*PROBLEM DETAILS*. Report the number of lines in the material below that contain "screenshot", without any other words.

*RECORDS SHOWN*.

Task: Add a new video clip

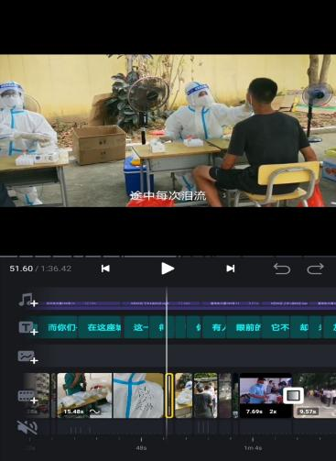Action: pyautogui.click(x=28, y=397)
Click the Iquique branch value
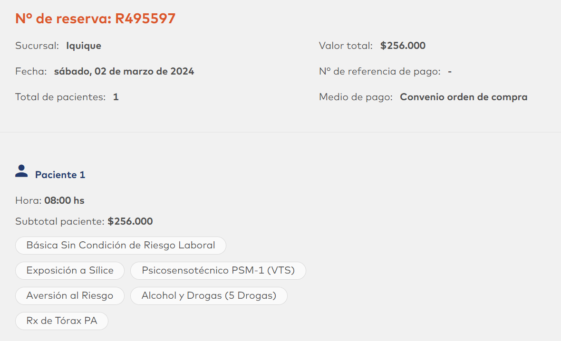 point(84,46)
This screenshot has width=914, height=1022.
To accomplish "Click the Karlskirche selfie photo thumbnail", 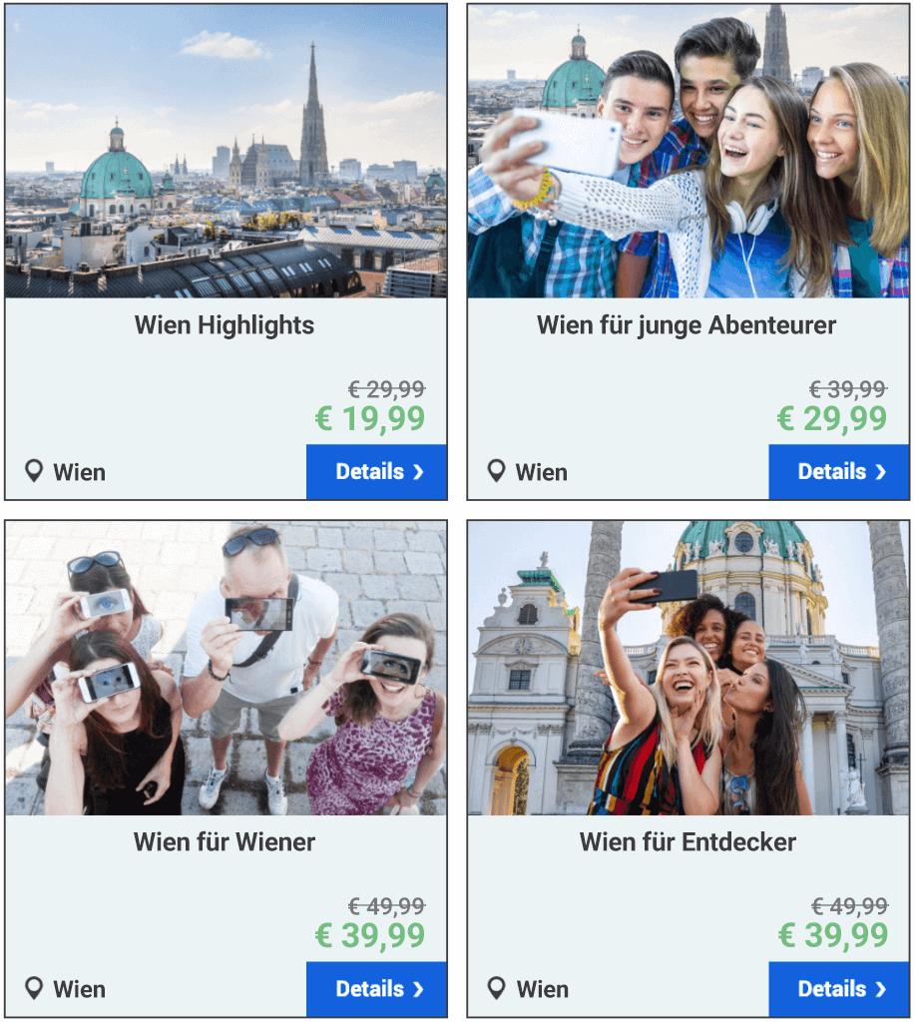I will (x=688, y=668).
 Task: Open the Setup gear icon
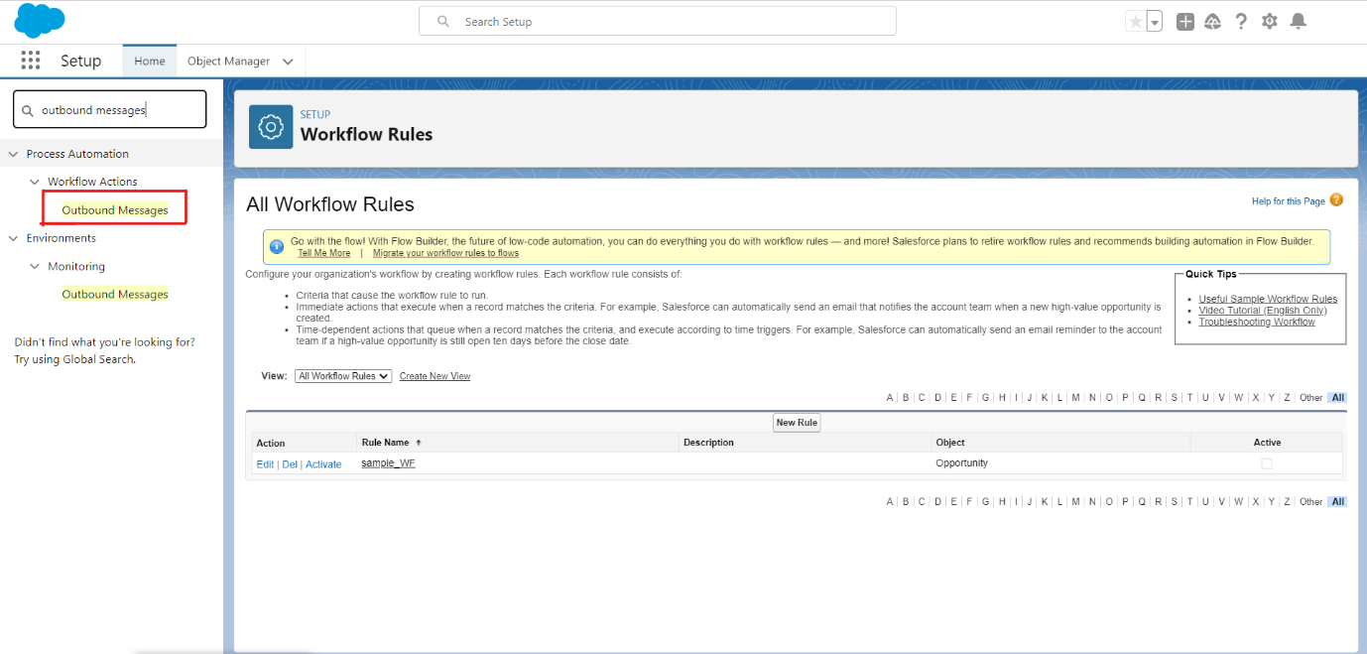point(1270,22)
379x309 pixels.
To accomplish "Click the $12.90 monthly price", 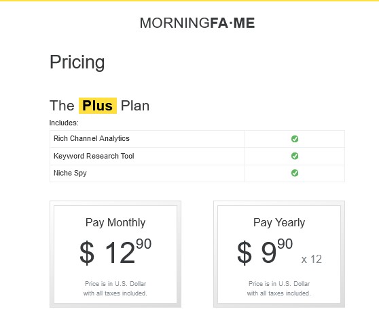I will [115, 252].
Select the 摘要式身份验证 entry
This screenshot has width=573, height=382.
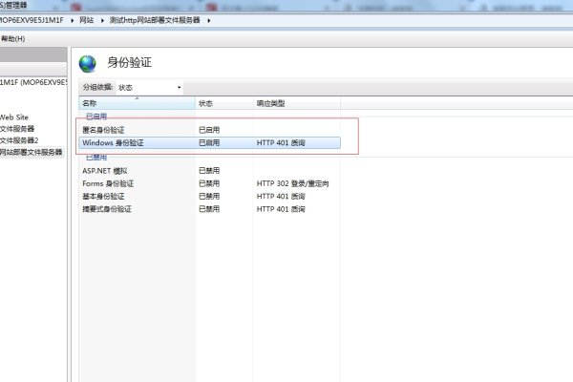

*TASK RESPONSE*. 2